**Work instructions**
Rewrite all of the rows below, changing every "Where should I click to" to "Where do I click to" and leaving the rest untouched.

═══ Input records ═══

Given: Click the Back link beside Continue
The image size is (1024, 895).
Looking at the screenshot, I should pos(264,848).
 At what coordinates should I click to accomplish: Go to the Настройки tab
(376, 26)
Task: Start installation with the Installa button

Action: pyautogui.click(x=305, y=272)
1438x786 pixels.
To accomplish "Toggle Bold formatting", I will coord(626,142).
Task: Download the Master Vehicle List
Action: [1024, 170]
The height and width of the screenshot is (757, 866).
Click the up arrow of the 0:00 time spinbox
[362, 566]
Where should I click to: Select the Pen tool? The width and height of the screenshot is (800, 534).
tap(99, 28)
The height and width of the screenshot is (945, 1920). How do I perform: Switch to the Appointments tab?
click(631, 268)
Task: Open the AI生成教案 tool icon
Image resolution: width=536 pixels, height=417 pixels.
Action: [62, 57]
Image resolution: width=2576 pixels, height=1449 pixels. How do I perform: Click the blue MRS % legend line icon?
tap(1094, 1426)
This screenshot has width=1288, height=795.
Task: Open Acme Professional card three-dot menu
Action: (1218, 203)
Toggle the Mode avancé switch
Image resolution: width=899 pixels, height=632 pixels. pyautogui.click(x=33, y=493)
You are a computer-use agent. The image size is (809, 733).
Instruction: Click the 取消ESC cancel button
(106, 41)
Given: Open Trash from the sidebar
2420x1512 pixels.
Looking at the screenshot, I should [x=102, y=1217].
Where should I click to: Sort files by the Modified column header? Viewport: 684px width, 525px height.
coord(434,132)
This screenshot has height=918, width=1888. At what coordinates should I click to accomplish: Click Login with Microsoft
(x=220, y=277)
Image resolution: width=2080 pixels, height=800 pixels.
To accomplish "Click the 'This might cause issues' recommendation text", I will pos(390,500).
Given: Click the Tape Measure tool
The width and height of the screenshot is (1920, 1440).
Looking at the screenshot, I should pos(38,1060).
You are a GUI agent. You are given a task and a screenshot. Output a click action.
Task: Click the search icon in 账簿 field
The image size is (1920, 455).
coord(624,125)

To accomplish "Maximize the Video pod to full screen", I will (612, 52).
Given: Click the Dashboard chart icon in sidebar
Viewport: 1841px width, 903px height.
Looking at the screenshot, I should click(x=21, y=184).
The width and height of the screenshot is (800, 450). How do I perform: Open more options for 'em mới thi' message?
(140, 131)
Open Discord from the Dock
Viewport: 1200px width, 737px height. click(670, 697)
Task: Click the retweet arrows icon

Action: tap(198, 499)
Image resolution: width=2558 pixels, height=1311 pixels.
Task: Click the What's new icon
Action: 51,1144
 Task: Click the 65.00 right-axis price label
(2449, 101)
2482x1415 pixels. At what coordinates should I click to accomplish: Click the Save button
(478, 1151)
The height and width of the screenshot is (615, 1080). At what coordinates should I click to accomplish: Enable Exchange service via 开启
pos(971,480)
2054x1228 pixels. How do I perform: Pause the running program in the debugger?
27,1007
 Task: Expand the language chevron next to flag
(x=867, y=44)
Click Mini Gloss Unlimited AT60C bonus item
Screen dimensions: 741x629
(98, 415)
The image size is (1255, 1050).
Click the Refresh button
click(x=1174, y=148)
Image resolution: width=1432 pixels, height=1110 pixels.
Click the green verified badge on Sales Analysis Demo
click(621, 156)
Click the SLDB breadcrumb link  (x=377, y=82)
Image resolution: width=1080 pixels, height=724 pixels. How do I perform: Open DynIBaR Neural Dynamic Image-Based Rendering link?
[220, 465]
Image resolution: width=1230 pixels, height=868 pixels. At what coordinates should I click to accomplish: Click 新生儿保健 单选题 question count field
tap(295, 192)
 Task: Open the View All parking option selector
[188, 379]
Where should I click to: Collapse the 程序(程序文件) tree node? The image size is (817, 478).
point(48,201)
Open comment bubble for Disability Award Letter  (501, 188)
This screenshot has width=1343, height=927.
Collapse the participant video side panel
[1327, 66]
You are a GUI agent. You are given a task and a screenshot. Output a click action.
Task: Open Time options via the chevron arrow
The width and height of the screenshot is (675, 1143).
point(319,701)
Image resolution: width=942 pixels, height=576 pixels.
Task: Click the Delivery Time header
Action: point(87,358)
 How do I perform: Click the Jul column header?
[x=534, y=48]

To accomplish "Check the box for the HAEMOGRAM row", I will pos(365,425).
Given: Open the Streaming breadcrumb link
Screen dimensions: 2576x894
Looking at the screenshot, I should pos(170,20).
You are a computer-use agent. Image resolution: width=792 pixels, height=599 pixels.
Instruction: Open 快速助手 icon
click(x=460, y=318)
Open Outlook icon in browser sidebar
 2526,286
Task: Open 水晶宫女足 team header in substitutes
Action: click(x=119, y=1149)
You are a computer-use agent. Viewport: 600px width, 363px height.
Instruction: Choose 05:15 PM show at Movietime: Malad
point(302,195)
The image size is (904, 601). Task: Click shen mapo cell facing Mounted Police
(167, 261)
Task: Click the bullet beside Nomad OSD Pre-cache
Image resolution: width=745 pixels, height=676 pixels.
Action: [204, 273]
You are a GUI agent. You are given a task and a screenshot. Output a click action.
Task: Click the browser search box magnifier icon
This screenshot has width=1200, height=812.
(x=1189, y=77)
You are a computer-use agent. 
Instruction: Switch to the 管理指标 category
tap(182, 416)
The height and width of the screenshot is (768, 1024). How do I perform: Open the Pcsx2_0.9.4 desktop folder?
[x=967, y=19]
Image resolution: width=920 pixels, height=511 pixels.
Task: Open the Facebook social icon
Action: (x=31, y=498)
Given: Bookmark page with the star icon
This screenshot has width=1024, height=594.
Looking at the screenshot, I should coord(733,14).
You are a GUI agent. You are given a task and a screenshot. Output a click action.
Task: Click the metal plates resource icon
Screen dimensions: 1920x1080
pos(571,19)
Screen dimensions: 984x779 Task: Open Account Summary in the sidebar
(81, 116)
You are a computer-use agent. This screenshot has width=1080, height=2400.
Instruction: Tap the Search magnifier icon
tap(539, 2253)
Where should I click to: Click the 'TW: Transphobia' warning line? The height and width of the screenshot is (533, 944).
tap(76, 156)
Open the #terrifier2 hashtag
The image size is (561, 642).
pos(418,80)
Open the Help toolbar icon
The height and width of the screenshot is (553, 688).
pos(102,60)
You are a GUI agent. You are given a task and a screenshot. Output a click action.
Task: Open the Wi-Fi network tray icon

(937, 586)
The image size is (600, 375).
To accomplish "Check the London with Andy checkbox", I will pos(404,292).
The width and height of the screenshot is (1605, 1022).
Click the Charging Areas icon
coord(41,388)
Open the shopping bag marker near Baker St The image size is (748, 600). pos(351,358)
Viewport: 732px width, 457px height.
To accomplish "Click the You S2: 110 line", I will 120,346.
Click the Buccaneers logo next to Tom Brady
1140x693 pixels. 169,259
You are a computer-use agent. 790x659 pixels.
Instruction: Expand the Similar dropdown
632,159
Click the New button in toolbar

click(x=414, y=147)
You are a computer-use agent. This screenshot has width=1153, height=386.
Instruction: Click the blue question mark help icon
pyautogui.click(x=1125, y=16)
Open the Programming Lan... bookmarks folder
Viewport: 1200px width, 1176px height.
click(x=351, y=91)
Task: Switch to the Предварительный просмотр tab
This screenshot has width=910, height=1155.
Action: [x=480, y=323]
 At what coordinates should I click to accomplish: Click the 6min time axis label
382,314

═══

**Task answer**
Given: Click the Back link beside Continue
The image size is (1024, 895).
Looking at the screenshot, I should pos(264,848).
 At what coordinates should I click to accomplish: Go to the Настройки tab
(376, 26)
Task: Start installation with the Installa button

Action: pyautogui.click(x=305, y=272)
1438x786 pixels.
To accomplish "Toggle Bold formatting", I will coord(626,142).
Task: Download the Master Vehicle List
Action: [1024, 170]
The height and width of the screenshot is (757, 866).
Click the up arrow of the 0:00 time spinbox
[362, 566]
Where do I click to: Select the Pen tool? The width and height of the screenshot is (800, 534).
tap(99, 28)
The height and width of the screenshot is (945, 1920). How do I perform: Switch to the Appointments tab?
click(631, 268)
Task: Open the AI生成教案 tool icon
Image resolution: width=536 pixels, height=417 pixels.
Action: [62, 57]
Image resolution: width=2576 pixels, height=1449 pixels. How do I perform: Click the blue MRS % legend line icon?
tap(1094, 1426)
This screenshot has width=1288, height=795.
Task: Open Acme Professional card three-dot menu
Action: (1218, 203)
Toggle the Mode avancé switch
Image resolution: width=899 pixels, height=632 pixels. pyautogui.click(x=33, y=493)
You are a computer-use agent. The image size is (809, 733).
Instruction: Click the 取消ESC cancel button
(106, 41)
Given: Open Trash from the sidebar
2420x1512 pixels.
Looking at the screenshot, I should [x=102, y=1217].
Where do I click to: Sort files by the Modified column header? Viewport: 684px width, 525px height.
coord(434,132)
This screenshot has height=918, width=1888. At what coordinates should I click to accomplish: Click Login with Microsoft
(x=220, y=277)
Image resolution: width=2080 pixels, height=800 pixels.
To accomplish "Click the 'This might cause issues' recommendation text", I will pos(390,500).
Given: Click the Tape Measure tool
The width and height of the screenshot is (1920, 1440).
Looking at the screenshot, I should pos(38,1060).
You are a GUI agent. You are given a task and a screenshot. Output a click action.
Task: Click the search icon in 账簿 field
The image size is (1920, 455).
coord(624,125)

To accomplish "Maximize the Video pod to full screen", I will (612, 52).
Given: Click the Dashboard chart icon in sidebar
Viewport: 1841px width, 903px height.
Looking at the screenshot, I should click(x=21, y=184).
The width and height of the screenshot is (800, 450). How do I perform: Open more options for 'em mới thi' message?
(140, 131)
Open Discord from the Dock
Viewport: 1200px width, 737px height. click(670, 697)
Task: Click the retweet arrows icon

Action: tap(198, 499)
Image resolution: width=2558 pixels, height=1311 pixels.
Task: Click the What's new icon
Action: 51,1144
 Task: Click the 65.00 right-axis price label
(2449, 101)
2482x1415 pixels. At what coordinates should I click to accomplish: Click the Save button
(478, 1151)
The height and width of the screenshot is (615, 1080). At what coordinates should I click to accomplish: Enable Exchange service via 开启
pos(971,480)
2054x1228 pixels. How do I perform: Pause the running program in the debugger?
27,1007
 Task: Expand the language chevron next to flag
(x=867, y=44)
Click Mini Gloss Unlimited AT60C bonus item
Screen dimensions: 741x629
(98, 415)
The image size is (1255, 1050).
Click the Refresh button
click(x=1174, y=148)
Image resolution: width=1432 pixels, height=1110 pixels.
Click the green verified badge on Sales Analysis Demo
click(621, 156)
Click the SLDB breadcrumb link  (x=377, y=82)
Image resolution: width=1080 pixels, height=724 pixels. How do I perform: Open DynIBaR Neural Dynamic Image-Based Rendering link?
[220, 465]
Image resolution: width=1230 pixels, height=868 pixels. At what coordinates should I click to accomplish: Click 新生儿保健 单选题 question count field
tap(295, 192)
 Task: Open the View All parking option selector
[188, 379]
Where do I click to: Collapse the 程序(程序文件) tree node? The image size is (817, 478).
point(48,201)
Open comment bubble for Disability Award Letter  (501, 188)
This screenshot has width=1343, height=927.
Collapse the participant video side panel
[1327, 66]
You are a GUI agent. You are given a task and a screenshot. Output a click action.
Task: Open Time options via the chevron arrow
The width and height of the screenshot is (675, 1143).
point(319,701)
Image resolution: width=942 pixels, height=576 pixels.
Task: Click the Delivery Time header
Action: point(87,358)
 How do I perform: Click the Jul column header?
[x=534, y=48]

To accomplish "Check the box for the HAEMOGRAM row", I will pos(365,425).
Given: Open the Streaming breadcrumb link
Screen dimensions: 2576x894
Looking at the screenshot, I should pos(170,20).
You are a computer-use agent. Image resolution: width=792 pixels, height=599 pixels.
Instruction: Open 快速助手 icon
click(x=460, y=318)
Open Outlook icon in browser sidebar
 2526,286
Task: Open 水晶宫女足 team header in substitutes
Action: click(x=119, y=1149)
You are a computer-use agent. Viewport: 600px width, 363px height.
Instruction: Choose 05:15 PM show at Movietime: Malad
point(302,195)
The image size is (904, 601). Task: Click shen mapo cell facing Mounted Police
(167, 261)
Task: Click the bullet beside Nomad OSD Pre-cache
Image resolution: width=745 pixels, height=676 pixels.
Action: [204, 273]
You are a GUI agent. You are given a task and a screenshot. Output a click action.
Task: Click the browser search box magnifier icon
This screenshot has width=1200, height=812.
(x=1189, y=77)
You are a computer-use agent. 
Instruction: Switch to the 管理指标 category
tap(182, 416)
The height and width of the screenshot is (768, 1024). How do I perform: Open the Pcsx2_0.9.4 desktop folder?
[x=967, y=19]
Image resolution: width=920 pixels, height=511 pixels.
Task: Open the Facebook social icon
Action: (x=31, y=498)
Given: Bookmark page with the star icon
This screenshot has width=1024, height=594.
Looking at the screenshot, I should coord(733,14).
You are a GUI agent. You are given a task and a screenshot. Output a click action.
Task: Click the metal plates resource icon
Screen dimensions: 1920x1080
pos(571,19)
Screen dimensions: 984x779 Task: Open Account Summary in the sidebar
(81, 116)
You are a computer-use agent. This screenshot has width=1080, height=2400.
Instruction: Tap the Search magnifier icon
tap(539, 2253)
Where do I click to: Click the 'TW: Transphobia' warning line? The height and width of the screenshot is (533, 944).
tap(76, 156)
Open the #terrifier2 hashtag
The image size is (561, 642).
pos(418,80)
Open the Help toolbar icon
The height and width of the screenshot is (553, 688).
pos(102,60)
You are a GUI agent. You are given a task and a screenshot. Output a click action.
Task: Open the Wi-Fi network tray icon

(937, 586)
The image size is (600, 375).
To accomplish "Check the London with Andy checkbox", I will pos(404,292).
The width and height of the screenshot is (1605, 1022).
Click the Charging Areas icon
coord(41,388)
Open the shopping bag marker near Baker St The image size is (748, 600). pos(351,358)
Viewport: 732px width, 457px height.
To accomplish "Click the You S2: 110 line", I will 120,346.
Click the Buccaneers logo next to Tom Brady
1140x693 pixels. 169,259
You are a computer-use agent. 790x659 pixels.
Instruction: Expand the Similar dropdown
632,159
Click the New button in toolbar

click(x=414, y=147)
You are a computer-use agent. This screenshot has width=1153, height=386.
Instruction: Click the blue question mark help icon
pyautogui.click(x=1125, y=16)
Open the Programming Lan... bookmarks folder
Viewport: 1200px width, 1176px height.
click(x=351, y=91)
Task: Switch to the Предварительный просмотр tab
This screenshot has width=910, height=1155.
Action: [x=480, y=323]
 At what coordinates should I click to accomplish: Click the 6min time axis label
382,314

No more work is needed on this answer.